> **Prompt**
Only a number is expected: how many lines in the entries that follow contain the word "Phuket"?

> **Extracted entries**
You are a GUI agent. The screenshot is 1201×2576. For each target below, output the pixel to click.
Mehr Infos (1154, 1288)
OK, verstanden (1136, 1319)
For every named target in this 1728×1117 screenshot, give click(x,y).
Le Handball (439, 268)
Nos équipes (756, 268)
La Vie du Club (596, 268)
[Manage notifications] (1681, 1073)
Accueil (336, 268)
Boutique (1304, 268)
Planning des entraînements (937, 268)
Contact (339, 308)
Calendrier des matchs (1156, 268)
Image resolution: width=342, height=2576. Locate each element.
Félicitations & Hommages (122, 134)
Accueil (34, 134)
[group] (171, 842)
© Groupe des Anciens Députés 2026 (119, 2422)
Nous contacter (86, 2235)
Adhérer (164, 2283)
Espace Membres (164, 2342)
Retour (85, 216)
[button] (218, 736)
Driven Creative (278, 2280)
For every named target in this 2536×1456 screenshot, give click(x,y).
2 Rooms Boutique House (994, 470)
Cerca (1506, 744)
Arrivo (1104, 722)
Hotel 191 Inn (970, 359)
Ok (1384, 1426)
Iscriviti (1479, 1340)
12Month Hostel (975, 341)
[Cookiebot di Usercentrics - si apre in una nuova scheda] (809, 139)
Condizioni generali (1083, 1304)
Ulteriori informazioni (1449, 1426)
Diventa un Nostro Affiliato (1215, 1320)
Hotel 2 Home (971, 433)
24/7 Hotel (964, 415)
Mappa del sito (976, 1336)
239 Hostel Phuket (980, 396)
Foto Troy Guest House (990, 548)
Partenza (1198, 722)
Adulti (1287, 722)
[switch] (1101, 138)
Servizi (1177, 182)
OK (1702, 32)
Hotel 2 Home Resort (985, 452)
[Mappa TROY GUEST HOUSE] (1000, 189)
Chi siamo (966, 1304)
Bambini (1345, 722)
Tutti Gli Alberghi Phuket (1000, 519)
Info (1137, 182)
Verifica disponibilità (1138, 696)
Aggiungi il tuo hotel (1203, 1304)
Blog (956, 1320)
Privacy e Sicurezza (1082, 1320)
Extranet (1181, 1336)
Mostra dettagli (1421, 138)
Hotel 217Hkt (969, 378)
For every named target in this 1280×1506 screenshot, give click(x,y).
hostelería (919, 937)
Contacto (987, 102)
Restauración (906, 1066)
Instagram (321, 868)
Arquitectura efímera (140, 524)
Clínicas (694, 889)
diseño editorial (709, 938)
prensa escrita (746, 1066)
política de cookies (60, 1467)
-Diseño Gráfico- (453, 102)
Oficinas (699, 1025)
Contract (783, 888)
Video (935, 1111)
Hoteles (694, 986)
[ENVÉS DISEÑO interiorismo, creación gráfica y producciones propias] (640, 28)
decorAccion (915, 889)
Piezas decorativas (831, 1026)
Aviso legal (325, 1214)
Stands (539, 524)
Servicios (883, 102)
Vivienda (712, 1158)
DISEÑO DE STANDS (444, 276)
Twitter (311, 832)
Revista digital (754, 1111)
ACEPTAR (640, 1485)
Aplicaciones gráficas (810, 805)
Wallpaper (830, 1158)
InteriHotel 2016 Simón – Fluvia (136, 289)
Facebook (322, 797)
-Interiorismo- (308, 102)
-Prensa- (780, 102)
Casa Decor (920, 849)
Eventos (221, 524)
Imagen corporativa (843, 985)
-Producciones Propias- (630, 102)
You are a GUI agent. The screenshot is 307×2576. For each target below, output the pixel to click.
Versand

> **Final answer**
2